Gluten, a protein found in wheat, barley, and rye, can cause intestinal damage in people with celiac disease. (That’s why they need to avoid those grains.) Some people who don’t have celiac disease have been diagnosed with non-celiac gluten sensitivity because they report symptoms like nausea, vomiting, diarrhea, bloating, headache, fatigue, or joint pain when they eat gluten.
What exactly is gluten sensitivity?
“The honest answer, at this point, is that we don’t really know,” says Daniel Leffler, director of clinical research at the Celiac Center at Beth Israel Deaconess Medical Center in Boston.
There’s no lab test to diagnose gluten sensitivity. “But there is a group of patients who don’t have celiac, but have symptoms that are reproducibly improved when they avoid gluten and get worse when they’re exposed,” Leffler explains. “We just don’t know how large that group is.
It may be small.
So why do so many people think they’re sensitive to gluten?
“More than likely, it’s not one population,” says Leffler. That is, what doctors currently call “gluten sensitivity” is probably a melting pot of many conditions, only one of which is a true sensitivity to gluten.
“Wheat is a complex food made of many different proteins and molecules,” Leffler explains. “Some people may be reacting to something in wheat other than gluten.”
For example, cutting back on FODMAPs (fermentable oligosaccharides, disaccharides, monosaccharides, and polyols) curbs digestive complaints in some people. FODMAPs are poorly absorbed carbohydrates that are in a long list of foods including dairy, beans, wheat, prunes, asparagus, onions, and cauliflower
In the study that triggered the Business Insider headline, 59 Norwegian adults without celiac disease who were following a gluten-free diet ate a muesli bar made with either gluten or fructan (a FODMAP in wheat and other foods) or a placebo bar every day for one week each.
Overall, the volunteers reported worse gut symptoms during the week their bars had fructan rather than gluten or the placebo.
That doesn’t mean that “gluten sensitivity is probably fake,” as Business Insider claimed. But it’s worth considering a low-FODMAP diet if you have digestive complaints. “It can be a successful treatment for people with irritable bowel syndrome-like symptoms,” says Leffler.

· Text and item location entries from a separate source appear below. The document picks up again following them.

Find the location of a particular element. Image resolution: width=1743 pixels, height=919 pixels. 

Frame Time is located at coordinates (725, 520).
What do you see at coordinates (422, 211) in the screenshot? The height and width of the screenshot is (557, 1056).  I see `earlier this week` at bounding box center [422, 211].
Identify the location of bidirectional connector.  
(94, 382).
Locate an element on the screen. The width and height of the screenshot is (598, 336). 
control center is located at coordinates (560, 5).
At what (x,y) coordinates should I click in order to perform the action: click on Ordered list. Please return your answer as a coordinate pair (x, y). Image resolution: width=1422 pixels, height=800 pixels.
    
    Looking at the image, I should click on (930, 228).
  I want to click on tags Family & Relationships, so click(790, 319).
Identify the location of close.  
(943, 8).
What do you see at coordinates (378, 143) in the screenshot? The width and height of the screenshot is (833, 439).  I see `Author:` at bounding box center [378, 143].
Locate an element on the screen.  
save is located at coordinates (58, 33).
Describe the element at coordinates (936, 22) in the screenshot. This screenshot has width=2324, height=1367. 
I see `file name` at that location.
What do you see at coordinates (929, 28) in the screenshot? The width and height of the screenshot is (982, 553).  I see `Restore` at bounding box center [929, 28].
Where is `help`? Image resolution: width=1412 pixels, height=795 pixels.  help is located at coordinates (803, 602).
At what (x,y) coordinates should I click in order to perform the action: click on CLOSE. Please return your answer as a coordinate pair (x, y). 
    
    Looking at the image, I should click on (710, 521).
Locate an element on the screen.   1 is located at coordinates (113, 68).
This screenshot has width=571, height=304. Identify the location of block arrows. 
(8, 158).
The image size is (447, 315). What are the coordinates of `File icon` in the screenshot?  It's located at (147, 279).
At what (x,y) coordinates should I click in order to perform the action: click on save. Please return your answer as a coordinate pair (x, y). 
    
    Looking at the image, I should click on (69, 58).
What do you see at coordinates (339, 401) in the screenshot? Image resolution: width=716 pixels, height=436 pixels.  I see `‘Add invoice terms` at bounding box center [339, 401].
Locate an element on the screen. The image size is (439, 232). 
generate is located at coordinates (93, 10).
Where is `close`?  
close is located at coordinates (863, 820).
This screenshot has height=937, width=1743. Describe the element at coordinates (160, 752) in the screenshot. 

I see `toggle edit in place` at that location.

“FODMAP sensitivity is probably more common than gluten sensitivity,” he adds. “I’ve had patients who respond better to a low-FODMAP diet and others who do better on a gluten-free diet. It just takes a bit of trial and error to figure out what works for each person.”
Some people might be what Leffler and others call “celiac lite.” “They are clearly sensitive to gluten and have the genetic markers for celiac disease, but their blood tests don’t meet the criteria for celiac disease.”
Another possibility: “For some, it could be an issue with the microbiome,” says Leffler. “Different types of bacteria may influence how the gut reacts to wheat, which could explain some symptoms.”
If you think you’re sensitive to gluten, don’t change your diet until you get tested for celiac disease.
“That’s rule one, two, and three,” says Leffler.
Why? If you cut out gluten, a blood test might not pick up on the marker for celiac disease. If you’ve already stopped eating gluten, Leffler recommends talking to your doctor to create a plan to re-introduce it so that you can be tested.
“It’s important to get tested because unmanaged celiac is linked to other long-term health problems like osteoporosis and lymphoma,” he notes. “And celiac is hereditary, so getting tested can let family members know if they’re also at risk.”
Leffler’s bottom line: “In the future, it’s likely that we won’t talk about gluten sensitivity as one disorder, but as many disorders that result in sensitivity to gluten or other components of wheat.”
The information in this article first appeared in the November 2019 issue of Nutrition Action Healthletter.